-- BEGIN --

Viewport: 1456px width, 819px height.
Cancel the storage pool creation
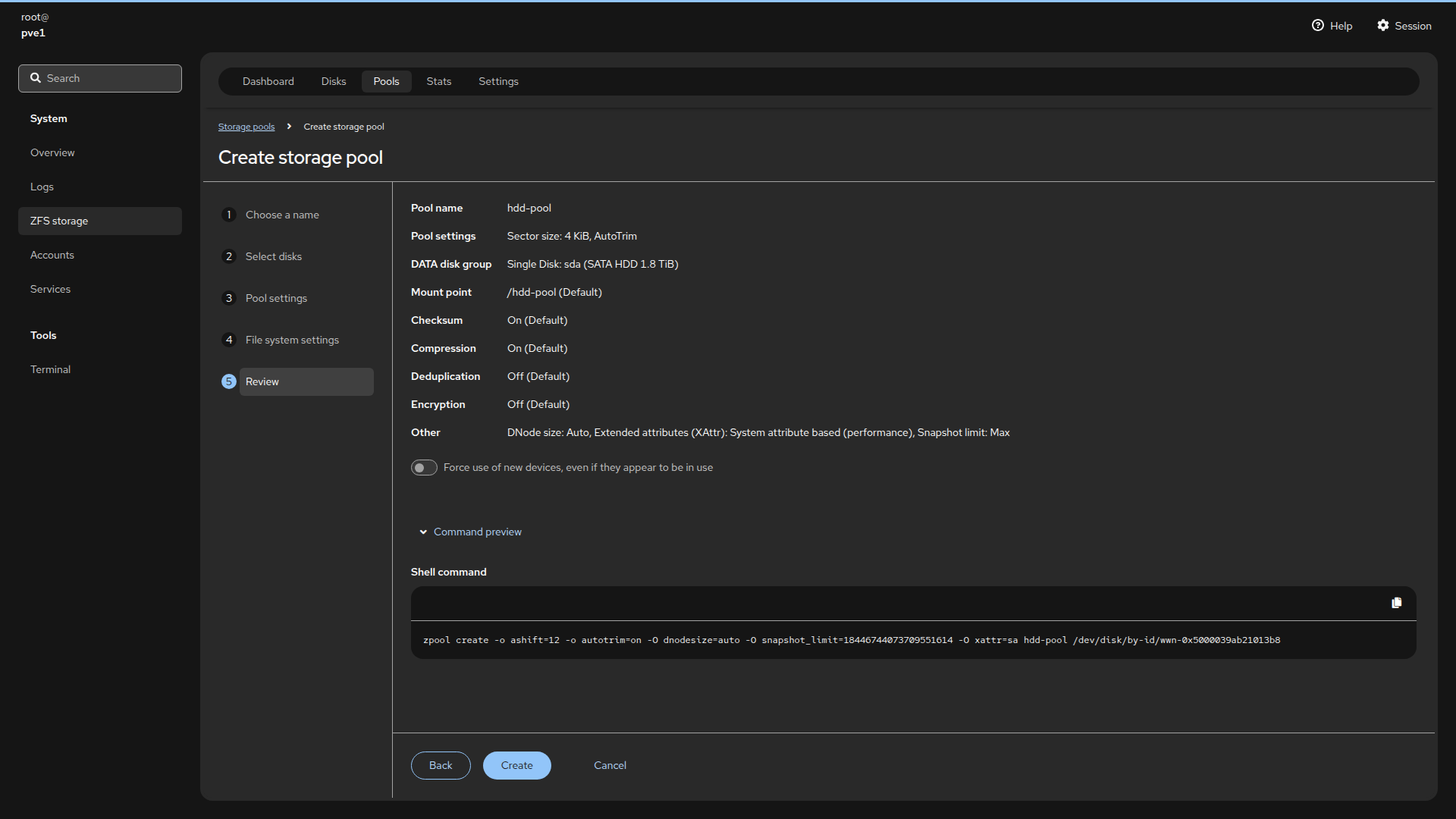[610, 765]
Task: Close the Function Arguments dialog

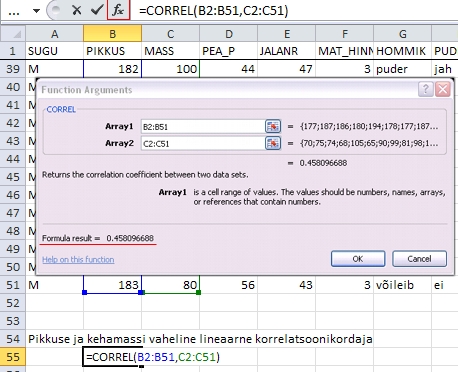Action: (443, 89)
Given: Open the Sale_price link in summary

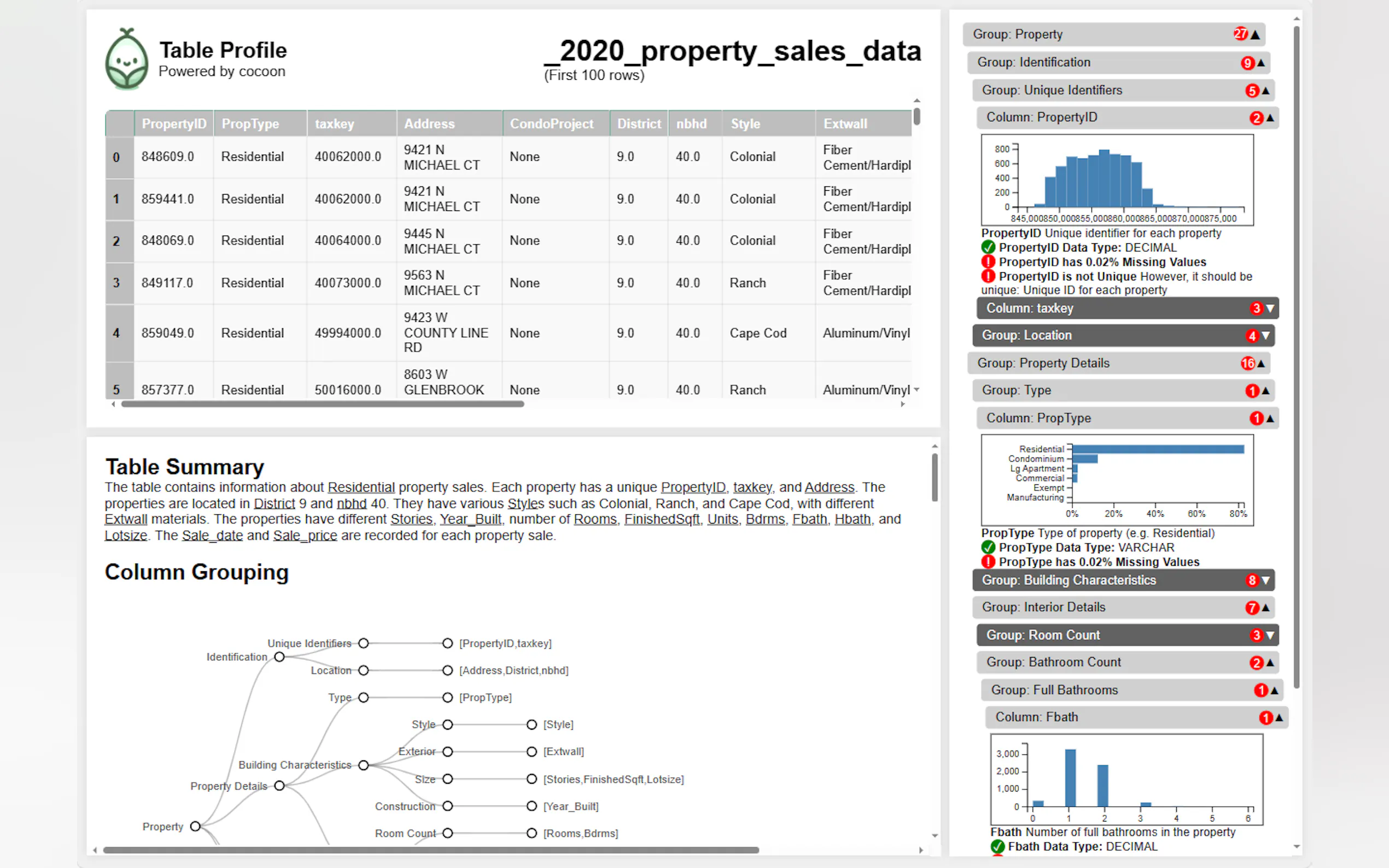Looking at the screenshot, I should (305, 535).
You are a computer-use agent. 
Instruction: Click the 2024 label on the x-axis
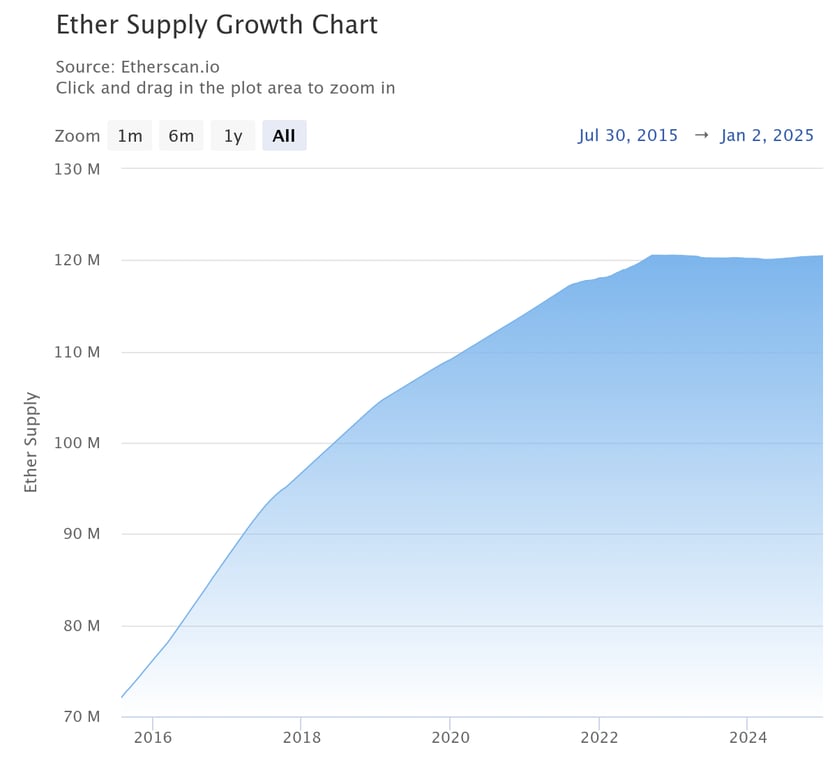(748, 737)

-- END --

Written problem: Reproduce word for word everything from the line containing "Given: Open the Sale_price link in summary" down to the end of the records, omitting the pictures.

Reply to the exercise:
Given: Open the Sale_price link in summary

Looking at the screenshot, I should (305, 535).
You are a computer-use agent. 
Instruction: Click the 2024 label on the x-axis
(748, 737)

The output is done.